Data-centric AI

Learning with few data or few annotated data

© Fraunhofer IIS

Data-centric AI (DCAI) offers a novel, complementary perspective on AI modeling that shifts the focus from model building to curating high-quality, consistently annotated training datasets. The underlying observation is that in many AI projects, the leverage for improving model performance lies in the curation of the training data used.

DCAI encompasses a wide range of methods such as model-based detection of annotation errors in the training data, creation of consistent multirater annotation systems that enable data annotation with minimal effort and maximum quality, use of weak and semi-supervised learning methods to exploit unannotated data, and human-in-the-loop approaches to iteratively improve models.

 

The groundbreaking successes of artificial intelligence (AI) in tasks such as speech recognition, object recognition, and machine translation are due in part to the availability of enormously large annotated data sets. Annotated data, also called labeled data, contains the label information that makes up the meaning of individual data points and is essential for training machine learning models. In many real-world scenarios, especially in industrial environments, large amounts of data are often available, but they are not annotated or only poorly annotated. This lack of annotated training data is one of the major obstacles to the broad application of AI methods in the industrial environment. Therefore, in the competence pillar »Few Labels Learning«, learning with few annotated data is explored within three focus areas and different domains: meta-learning strategies, semi-supervised learning, and data synthesis.

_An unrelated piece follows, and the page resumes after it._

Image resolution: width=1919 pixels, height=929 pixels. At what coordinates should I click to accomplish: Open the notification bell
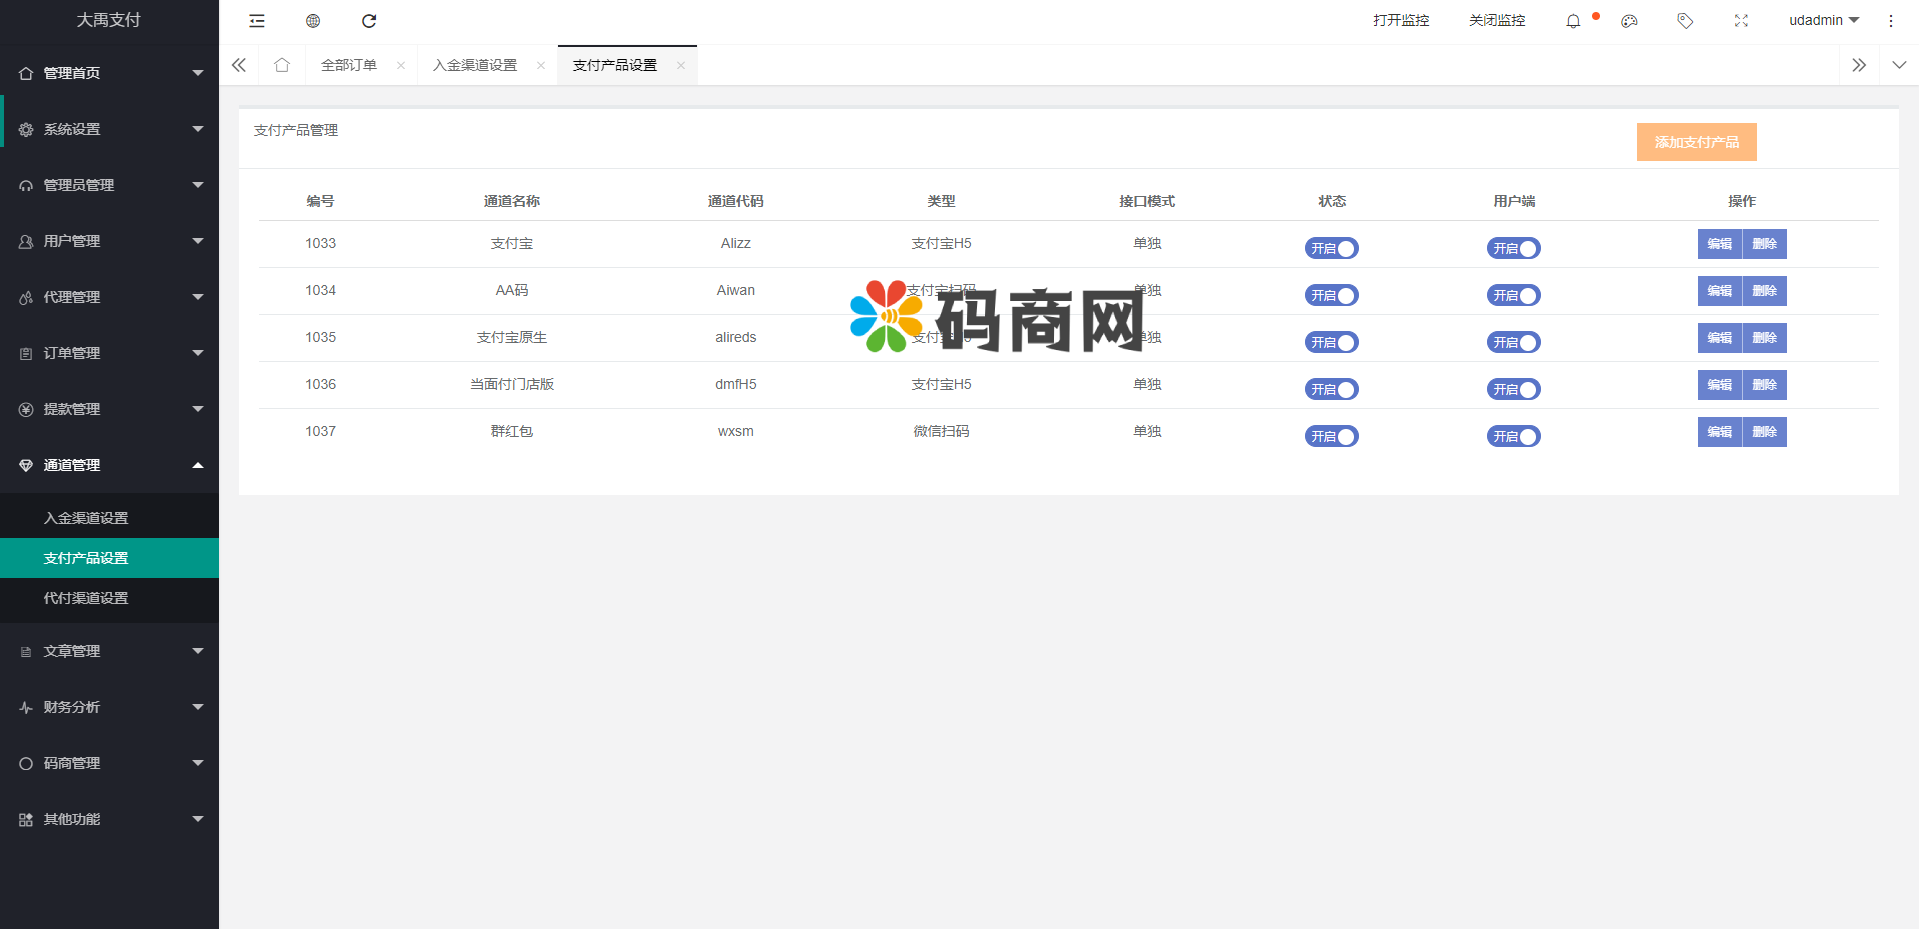1572,20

Meta-learning strategies for pathology and autonomous systems

In the context of the implementation of »meta-learning strategies« among others in the »field of imaging medicine« methods like Few-Shot or Transfer-Learning are developed and researched.

Especially in the field of tissue classification in medicine, the annotation of large data sets is particularly difficult and the data situation often varies from hospital to hospital or from imaging device to imaging device. Therefore, methods of Few-Shot Learning, such as Prototypical Network, are suitable here to generalize between different applications. Transfer learning methods, whereby models are pre-trained on comparable data sets with many annotated data points, in order to then apply them to the actual problem, are also used in this context for the practical evaluation of medical CTs.

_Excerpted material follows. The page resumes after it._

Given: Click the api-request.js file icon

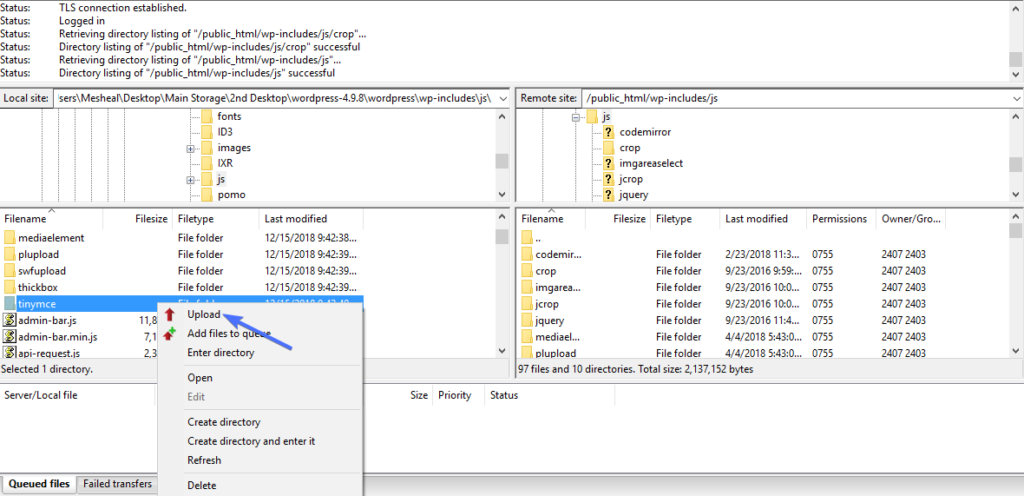Looking at the screenshot, I should tap(10, 353).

Overall, the application »Robust AI for Digital Pathology« uses methods of Few-Shot Learning for interactive tissue classification. Due to the possibility to interact with the models, possible new tissue classes can also be considered.

In the application »AI Framework for Autonomous Systems«, meta-learning strategies for autonomous driving are being researched. Reinforcement learning models are pre-trained in a simulation environment and then adapted for real-world application via transfer learning. In another part of this project, continuous learning is used to train models that can quickly and flexibly adapt to emerging scenarios in autonomous driving.

Semi-supervised learning in a time series context

Semi-supervised learning methods are applied in scenarios where a lot of training data is available, but only a minority of it is annotated. These methods also incorporate latent information from the non-annotated data, such as similarities, into the model training in order to train high-performance machine learning models.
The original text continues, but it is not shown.